I’ll admit, I’ve often taken a “Well, if they don’t want to come to Mizzou, I don’t want them anyway,” attitude, especially about athletes who tend to drag out the recruiting process or milk it for all its worth. And I know what lies on the other side of those recruiting stories. Some schools get the guy they’ve been wanting for months. And some schools get trolled on national television.
But there’s something weird about getting so upset and so invested in these recruiting stories. Underneath all the different things we say, we actually mean something else. Something that moves past football and fandom.
“Can’t believe all the attention these kids want. They think it’s all about them,” really means, “I’m upset that a kid who will probably never get this stage in his life ever again might want to bask in it for a little bit. If I were up there, I’d never be that arrogant.”
“These guys seem like drama queens,” also means, “I put these kids on pedestals, but only if they play it completely straightforward and never change their minds.”
And, “We don't want you anyway,” is really just, “I don’t really care about your well-being and rooting for your success.
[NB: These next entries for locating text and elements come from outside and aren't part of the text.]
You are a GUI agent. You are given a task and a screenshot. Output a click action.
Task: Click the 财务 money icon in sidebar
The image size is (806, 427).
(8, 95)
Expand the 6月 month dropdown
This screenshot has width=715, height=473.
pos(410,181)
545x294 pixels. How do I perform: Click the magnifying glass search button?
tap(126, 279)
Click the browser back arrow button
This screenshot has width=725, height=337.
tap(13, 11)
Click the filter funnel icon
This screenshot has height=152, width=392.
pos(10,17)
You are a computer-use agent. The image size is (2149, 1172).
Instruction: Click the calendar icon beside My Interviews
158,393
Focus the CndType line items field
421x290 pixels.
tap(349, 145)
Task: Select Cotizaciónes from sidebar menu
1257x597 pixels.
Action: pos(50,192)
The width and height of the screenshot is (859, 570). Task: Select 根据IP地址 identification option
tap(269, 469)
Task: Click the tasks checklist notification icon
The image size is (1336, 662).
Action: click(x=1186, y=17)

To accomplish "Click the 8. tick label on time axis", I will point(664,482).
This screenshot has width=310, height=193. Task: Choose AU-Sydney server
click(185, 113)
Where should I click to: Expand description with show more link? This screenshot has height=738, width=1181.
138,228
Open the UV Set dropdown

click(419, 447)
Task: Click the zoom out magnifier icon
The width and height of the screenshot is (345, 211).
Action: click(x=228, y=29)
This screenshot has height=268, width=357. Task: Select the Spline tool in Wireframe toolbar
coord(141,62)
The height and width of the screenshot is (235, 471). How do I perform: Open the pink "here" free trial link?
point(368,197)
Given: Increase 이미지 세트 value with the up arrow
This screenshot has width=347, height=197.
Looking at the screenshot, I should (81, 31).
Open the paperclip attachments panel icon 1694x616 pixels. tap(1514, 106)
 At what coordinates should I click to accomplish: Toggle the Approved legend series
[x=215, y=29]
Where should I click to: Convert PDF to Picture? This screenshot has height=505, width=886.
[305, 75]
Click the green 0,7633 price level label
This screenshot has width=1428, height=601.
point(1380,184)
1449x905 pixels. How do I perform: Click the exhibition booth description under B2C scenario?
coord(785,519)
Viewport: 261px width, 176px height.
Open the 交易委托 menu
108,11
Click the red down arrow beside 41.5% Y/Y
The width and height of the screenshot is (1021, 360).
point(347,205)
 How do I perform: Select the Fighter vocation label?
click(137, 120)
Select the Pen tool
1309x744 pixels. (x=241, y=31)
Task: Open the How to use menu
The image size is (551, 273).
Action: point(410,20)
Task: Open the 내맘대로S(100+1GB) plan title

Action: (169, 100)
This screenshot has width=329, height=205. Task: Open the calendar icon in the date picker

I just care about the team I like.”
This all combines to make this toxic soup of expectations we thrust on high school recruits: they have to be good, but not so much that they’re too good for my school; we want them to be adults, but not if it means they go somewhere else because they think it’s a better opportunity; and we want kids to be loyal... as long as they’re high three-star or four-star recruits.
I don’t know. Maybe I’m making this a bigger deal than it actually is. It doesn’t seem to affect recruiting all that much. I saw comments like the ones above specifically directed at Daniel Parker Jr. over the past few months, and he still chose the team I liked.
But the way we treat these kids — in public, in private, on Twitter, on message boards — can be a little less than human sometimes. We put them on huge stages, yet infantilize them if they don’t live up to our whims.
There are bigger things to life than football and that four-star recruit who would bump my team’s class up a few spots. And if or when he ends up not choosing my school, I don’t want to be the guy who thinks any less of him as a human being for it. Even if I only express these feelings in private.